Four Questions with a Lam-Larsen Initiative Leader

Bruce Heiman, Ph.D.

Under the Lam-Larsen Initiatives created with generous support from alumnus Chris Larsen (B.S., '84), Dean Sivadas has identified "Community Engagement" and increasing our engagement and partnership with students, faculty and the Bay Area business community as one of our strategic priorities. International Business Professor Bruce Heiman, Ph.D., has taken on the task of identifying opportunities and strategies to reach this critical goal.  

Under Bruce's leadership, our college's Lam-Larsen Community Engagement Initiative is off to a great start. We asked Bruce to share more about the work being done within this Initiative.

  1. What is Community Engagement at the Lam Family College of Business (LFCoB)?

    There are multiple ways to define Community Engagement (CE). One example: Create and participate in enriching activities that cross boundaries throughout our community. That’s good, but also quite broad. At the Lam Family College of Business (LFCoB), we adopt a mission-aligned approach, reflecting our institution’s priorities.

    Community Engagement involves interactions of students, faculty, and staff with local and remote community members in ways that benefit everyone. Activities both within the University and outside, in the real world of business, reflect community engagement.

    “Community” broadly includes meaningful experiences with local and remote groups. For example, student team members in Central America working together with our students on a product development project. Community engagement is multi-faceted; there are many paths to achieving goals and incorporating important themes. The motivation of Community Engagement is driven by the question, “How are you changing people’s lives?”

  1. What are the goals of the Lam-Larsen Community Engagement Initiative?

    Incentivize projects, lower barriers to participation for students and others, provide faculty and staff with resources and rewards for engaging in CE activities, support innovative CE projects, and promote growth of existing great CE work. Innovate, nurture, and grow the college’s already significant, positive impact on the community.

    Through CE's five major areas of focus, the LFCoB promotes important cultural themes, taking cues from the college mission statement. CE activities support work that recognizes and addresses gender-equity issues, under-represented minorities (URMs), BIPOCs (Black, Indigenous, People of Color), and other under-served groups. Also, by supporting many small projects we impact the local SF State community (on campus) and beyond through alumni, local and remote businesses, and local pre-college institutions (e.g., high school students). CE supports experience-based learning and building of professional networks by getting students to operate in the real world, under the guidance of faculty and working professionals. Faculty strive to translate CE experiences into research projects that advance understanding of what constitutes high-performance community engagement.

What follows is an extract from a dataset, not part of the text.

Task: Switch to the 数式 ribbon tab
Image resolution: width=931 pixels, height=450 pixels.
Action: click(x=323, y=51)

  1. How do you plan to implement the goals of the CE Initiative?

    We seek to achieve our goals by supporting and investing in five specific types of activities, which include: Honoraria for guest speakers in classes; Mini-Grants to faculty and staff to support their CE projects; Awards for Excellence in CE Work; development of a data-capture tool for logging and tracking CE activities at the college; and running our college’s flagship gender-equity event, the Women’s Emerging Leadership Forum, an annual event tentatively scheduled for October 14, 2022.  

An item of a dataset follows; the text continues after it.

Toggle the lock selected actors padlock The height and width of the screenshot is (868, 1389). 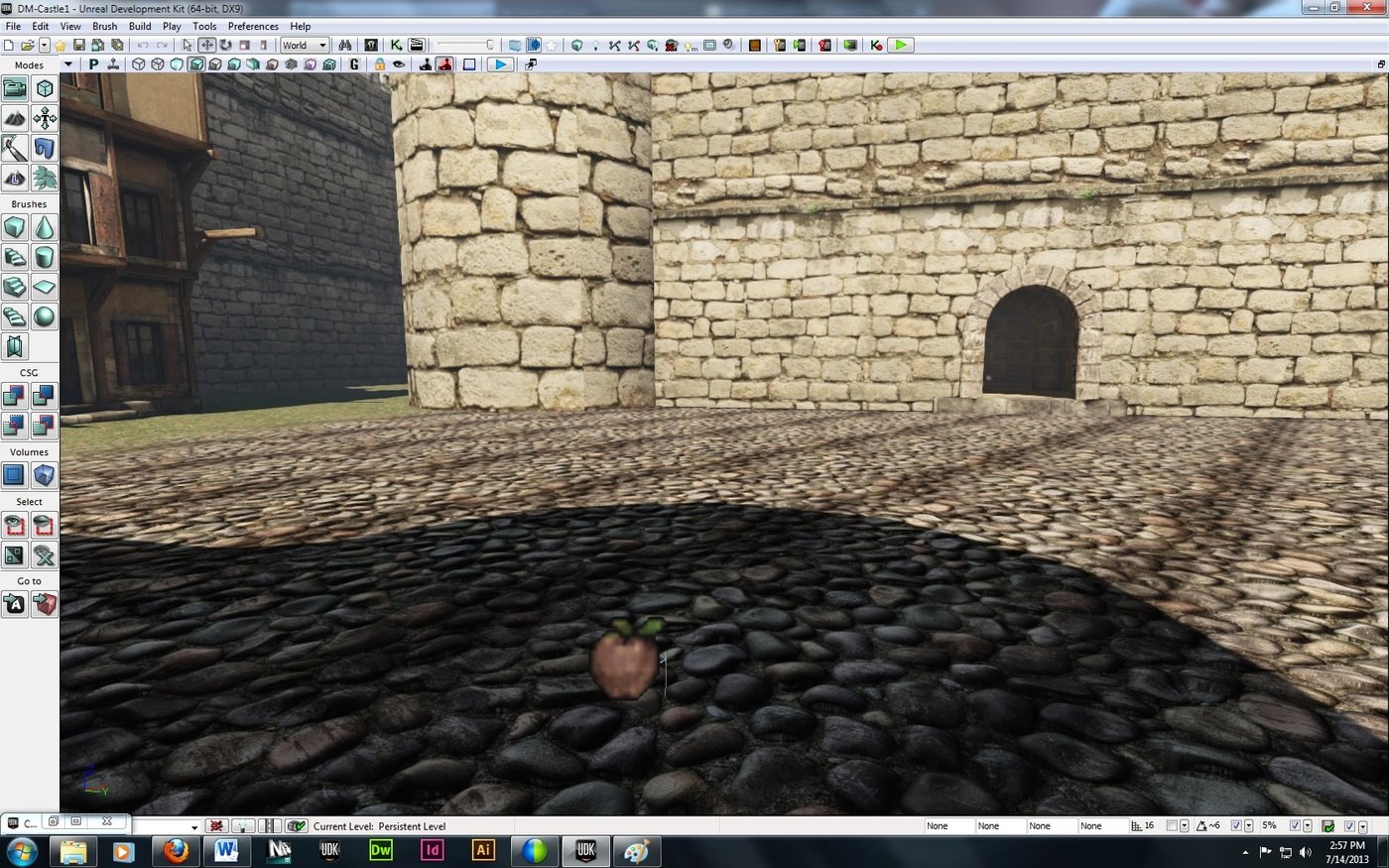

  1. How’s It Going So Far?

    The honoraria are popular with faculty. Providing a modest payment to prominent guest speakers “levels us up” to best practices of our peer business schools in the Bay Area. Mini-Grants are the most popular activity, awarding up to $2,000 per grantee. We received applications for 11 grants, when we had initially budgeted to fund only three. Through some budgetary flexibility and the generosity of a donor, we were delighted to be able to to fund all 11 grant requests this year, giving us a truly strong start to the Lam-Larsen CE Initiative at our college.  WELF event planning is also going strong, with an energetic and hard-working Planning Committee that includes Janine Hurty (co-chair and director of Development), Professors Chenghau Hu (Economics),  Gulnur Tumbat (Marketing), and Venoo Kakar (Economics), and Robert David (community member), along with co-chair Professor Heiman.